Nella prefazione al suo libro pubblicato in inglese nell’aprile 2025 e nella traduzione in italiano a febbraio 2026 da Fazi Editore, Franco Cardini evidenzia: «La splendida, lucidissima ricerca di Acharya costituisce un prezioso viatico per chiunque intenda fondare su una forte autocoscienza la consapevolezza della progressiva complementarità e della parentela profonda fra tutte le civiltà che si sono avvicendate nella plurimillenaria presenza del genere umano sul nostro pianeta».

Oltre le interpretazioni geopolitiche convenzionali, Storia e futuro dell’ordine mondiale. Perché la civiltà globale sopravvivrà al declino dell’Occidente offre la prospettiva storica necessaria per comprendere il presente e orientarsi nel mondo che viene.

Dall’alba del XXI secolo l’Occidente appare in declino. Guerre, crisi economiche ricorrenti, instabilità politica e l’ascesa di nuove grandi potenze – in particolare la Cina, accanto ad altri attori sempre più assertivi – mettono in discussione l’ordine mondiale a guida occidentale. Molti temono il caos globale. Ma è un’illusione ritenere che l’Occidente detenga il monopolio dell’architettura politica che rende possibili cooperazione e pace tra le nazioni.

Ripercorrendo cinquemila anni di vicende umane, Amitav Acharya mostra che un ordine mondiale esisteva ben prima dell’ascesa occidentale. Dall’antica Sumer e dall’Egitto all’India e alla Grecia, fino alla Mesoamerica, passando per i califfati medievali, gli imperi eurasiatici e l’Africa, emergono valori umanitari, interdipendenze economiche e norme di condotta tra Stati affermatisi in diverse aree del pianeta.

La storia rivela che l’ordine non coincide con il dominio di un solo polo: è una tessitura plurale che si ricompone, integra nuovi attori e rinegozia gerarchie.

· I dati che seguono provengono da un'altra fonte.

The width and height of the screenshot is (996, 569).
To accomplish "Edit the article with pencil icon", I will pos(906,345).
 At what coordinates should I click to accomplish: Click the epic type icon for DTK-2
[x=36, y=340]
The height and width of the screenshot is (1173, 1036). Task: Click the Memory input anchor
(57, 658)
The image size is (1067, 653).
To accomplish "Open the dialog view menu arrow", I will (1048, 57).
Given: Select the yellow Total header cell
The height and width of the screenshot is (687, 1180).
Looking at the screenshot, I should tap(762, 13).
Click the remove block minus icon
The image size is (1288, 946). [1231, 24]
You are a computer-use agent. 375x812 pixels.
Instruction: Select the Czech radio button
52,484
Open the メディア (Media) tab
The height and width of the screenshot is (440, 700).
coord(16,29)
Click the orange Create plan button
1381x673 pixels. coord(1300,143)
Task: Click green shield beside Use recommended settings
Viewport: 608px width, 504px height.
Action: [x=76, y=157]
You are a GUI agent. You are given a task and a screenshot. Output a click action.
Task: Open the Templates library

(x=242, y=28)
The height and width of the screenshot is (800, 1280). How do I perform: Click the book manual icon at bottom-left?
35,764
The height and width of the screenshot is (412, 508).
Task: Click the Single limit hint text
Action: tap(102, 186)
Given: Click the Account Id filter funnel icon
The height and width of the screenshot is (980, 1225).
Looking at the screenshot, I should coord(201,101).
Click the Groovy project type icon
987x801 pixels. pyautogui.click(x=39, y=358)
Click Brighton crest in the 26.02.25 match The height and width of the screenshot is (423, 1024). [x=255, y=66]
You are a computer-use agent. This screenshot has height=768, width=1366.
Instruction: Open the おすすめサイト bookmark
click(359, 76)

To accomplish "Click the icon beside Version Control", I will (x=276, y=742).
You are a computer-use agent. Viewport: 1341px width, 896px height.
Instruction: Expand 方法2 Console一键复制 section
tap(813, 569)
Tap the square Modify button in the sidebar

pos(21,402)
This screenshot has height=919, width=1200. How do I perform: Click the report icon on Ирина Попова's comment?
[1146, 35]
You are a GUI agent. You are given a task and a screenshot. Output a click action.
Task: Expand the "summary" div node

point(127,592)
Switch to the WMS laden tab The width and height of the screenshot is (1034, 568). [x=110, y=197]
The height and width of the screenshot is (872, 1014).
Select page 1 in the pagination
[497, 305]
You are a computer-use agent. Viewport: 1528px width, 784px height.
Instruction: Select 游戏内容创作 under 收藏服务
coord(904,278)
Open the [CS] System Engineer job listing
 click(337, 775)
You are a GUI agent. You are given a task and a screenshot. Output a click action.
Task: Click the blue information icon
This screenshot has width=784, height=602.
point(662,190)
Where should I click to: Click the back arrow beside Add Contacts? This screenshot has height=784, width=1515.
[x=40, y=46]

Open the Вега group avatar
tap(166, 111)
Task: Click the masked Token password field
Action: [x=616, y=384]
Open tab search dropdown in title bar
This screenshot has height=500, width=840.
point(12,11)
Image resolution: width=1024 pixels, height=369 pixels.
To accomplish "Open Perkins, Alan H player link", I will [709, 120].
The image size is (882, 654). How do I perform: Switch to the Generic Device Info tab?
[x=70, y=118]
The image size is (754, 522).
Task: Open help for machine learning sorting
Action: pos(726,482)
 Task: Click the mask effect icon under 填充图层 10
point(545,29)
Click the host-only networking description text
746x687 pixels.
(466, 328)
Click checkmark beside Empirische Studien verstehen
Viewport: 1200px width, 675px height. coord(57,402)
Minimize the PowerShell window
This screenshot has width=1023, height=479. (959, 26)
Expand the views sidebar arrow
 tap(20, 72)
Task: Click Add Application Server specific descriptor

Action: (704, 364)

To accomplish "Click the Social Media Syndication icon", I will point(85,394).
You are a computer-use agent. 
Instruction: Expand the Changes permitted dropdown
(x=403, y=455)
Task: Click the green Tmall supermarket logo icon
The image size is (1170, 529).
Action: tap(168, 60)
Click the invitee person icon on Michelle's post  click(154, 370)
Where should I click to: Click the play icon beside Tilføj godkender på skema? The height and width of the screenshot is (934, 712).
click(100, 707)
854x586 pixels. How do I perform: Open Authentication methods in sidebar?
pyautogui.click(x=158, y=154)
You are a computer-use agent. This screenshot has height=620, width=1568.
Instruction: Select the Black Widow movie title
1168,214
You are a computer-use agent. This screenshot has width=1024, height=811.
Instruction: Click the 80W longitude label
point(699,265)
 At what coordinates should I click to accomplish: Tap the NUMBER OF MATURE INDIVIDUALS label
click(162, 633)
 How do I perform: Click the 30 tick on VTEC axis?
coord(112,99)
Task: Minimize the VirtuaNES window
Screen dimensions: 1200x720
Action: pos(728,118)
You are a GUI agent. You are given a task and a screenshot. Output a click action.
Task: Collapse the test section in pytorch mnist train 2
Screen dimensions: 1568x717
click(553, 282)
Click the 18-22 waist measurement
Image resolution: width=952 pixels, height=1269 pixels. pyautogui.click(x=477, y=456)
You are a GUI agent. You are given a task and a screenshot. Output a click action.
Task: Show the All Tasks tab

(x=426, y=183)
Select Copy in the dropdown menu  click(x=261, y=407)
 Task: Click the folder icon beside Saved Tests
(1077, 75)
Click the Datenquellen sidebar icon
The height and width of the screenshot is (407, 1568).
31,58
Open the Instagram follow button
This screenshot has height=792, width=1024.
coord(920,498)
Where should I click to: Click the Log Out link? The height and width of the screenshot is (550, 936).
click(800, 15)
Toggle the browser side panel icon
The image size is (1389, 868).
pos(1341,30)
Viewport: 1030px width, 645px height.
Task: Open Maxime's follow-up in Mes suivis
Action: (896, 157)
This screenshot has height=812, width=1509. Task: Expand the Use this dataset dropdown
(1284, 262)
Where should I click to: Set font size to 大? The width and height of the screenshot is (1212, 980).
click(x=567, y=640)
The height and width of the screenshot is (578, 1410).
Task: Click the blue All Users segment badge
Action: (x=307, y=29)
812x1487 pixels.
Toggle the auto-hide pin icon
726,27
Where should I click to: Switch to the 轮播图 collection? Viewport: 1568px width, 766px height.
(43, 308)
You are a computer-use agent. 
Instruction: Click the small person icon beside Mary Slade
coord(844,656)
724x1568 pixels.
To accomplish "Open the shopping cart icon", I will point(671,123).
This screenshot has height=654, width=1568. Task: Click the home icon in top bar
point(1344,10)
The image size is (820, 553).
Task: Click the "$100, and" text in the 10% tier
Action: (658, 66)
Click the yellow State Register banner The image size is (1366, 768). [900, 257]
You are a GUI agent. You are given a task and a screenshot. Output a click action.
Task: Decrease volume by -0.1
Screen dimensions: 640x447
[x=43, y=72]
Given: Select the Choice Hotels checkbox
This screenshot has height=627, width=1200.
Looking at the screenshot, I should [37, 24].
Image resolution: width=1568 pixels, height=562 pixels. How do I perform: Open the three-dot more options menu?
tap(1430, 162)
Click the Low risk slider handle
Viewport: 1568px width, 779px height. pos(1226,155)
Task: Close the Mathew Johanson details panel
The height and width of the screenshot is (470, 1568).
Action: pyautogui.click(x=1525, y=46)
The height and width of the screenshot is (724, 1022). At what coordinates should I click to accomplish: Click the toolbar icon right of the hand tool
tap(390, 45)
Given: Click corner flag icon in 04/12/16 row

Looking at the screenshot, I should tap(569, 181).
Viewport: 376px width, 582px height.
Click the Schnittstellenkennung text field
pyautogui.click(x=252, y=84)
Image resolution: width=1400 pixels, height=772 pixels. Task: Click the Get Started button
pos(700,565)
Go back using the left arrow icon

Di qui la tesi centrale del libro: anche se l’Occidente arretra, l’ordine perdura. Il suo declino non preannuncia la fine della civiltà globale, ma apre la strada a più centri di potere e a un assetto più equo, in cui il “resto del mondo” abbia maggiore voce e responsabilità.

Invece di cedere alla paura, Acharya invita l’Occidente a imparare dal passato e a cooperare con le nuove potenze per forgiare un ordine condiviso, capace di affrontare sfide comuni – guerre, sicurezza energetica, disuguaglianze – senza ricadere nelle contrapposizioni tra blocchi.